On April 27, 2023, Washington State Governor Inslee signed the "My Health My Data Act" ("Act"). This Act marks the first state comprehensive consumer health information privacy law. This first-of-its-kind state law becomes effective March 31, 2024, and will impose new requirements on the processing and sale of consumer health data in the state.
The Act does not apply to entities regulated under HIPAA; however, it will broadly apply to legal entities that conduct business in Washington, produce or provide products or services to Washington consumers, and determine the purpose and means of collecting, processing, sharing, or selling "consumer health data." There is no exemption for nonprofit organizations and generally no threshold for applicability based on revenue or number of consumers within the state.
The Act broadly defines consumers to include not only individuals in Washington, but also any person "whose consumer health data is collected in Washington." The Act also broadly applies to "consumer health data" defined as personal information that is linked, or reasonably linkable, to a consumer and that identifies the consumer's physical or mental health status. This definition includes, among other things, biometric data, gender-affirming care information, reproductive or sexual health information, health data derived from non-health information that can identify a consumer, and "[p]recise location information that could reasonably indicate a consumer's attempt to acquire or receive health services or supplies."

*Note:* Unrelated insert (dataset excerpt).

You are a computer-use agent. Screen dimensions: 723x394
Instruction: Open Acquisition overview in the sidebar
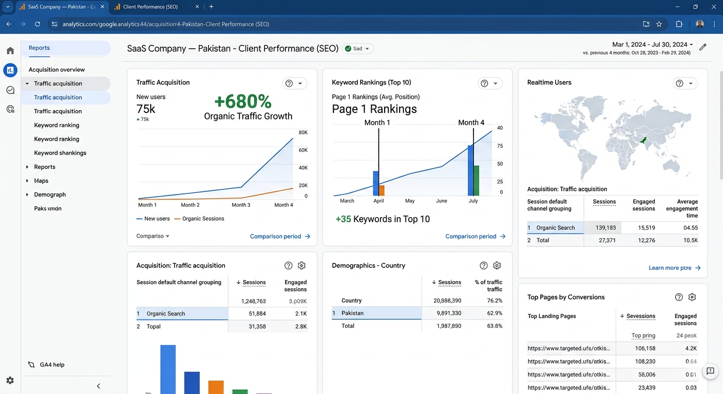(57, 70)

The Act requires regulated entities, among other things, to:
- Publish a consumer health data privacy policy;
- Obtain consumers' affirmative consent before collecting or sharing consumer health data;
- Provide consumers with certain rights regarding their consumer health data;
- Maintain reasonable data security practices; and
- Enter into a written contract with processors relating to their use of consumer health data.
In addition, the Act makes it unlawful for any person or entity to:
- Sell consumer health data without first obtaining the consumer's authorization; or
- Implement a geofence around an entity that provides in-person health care services to identify or track consumers seeking health care services, collect consumer health data, or send notifications to consumers related to their consumer health data or health care services.
Violations of this Act are enforceable by the attorney general under the Washington Consumer Protection Act. The Act also provides a private right of action under which consumers can sue to enforce the Act.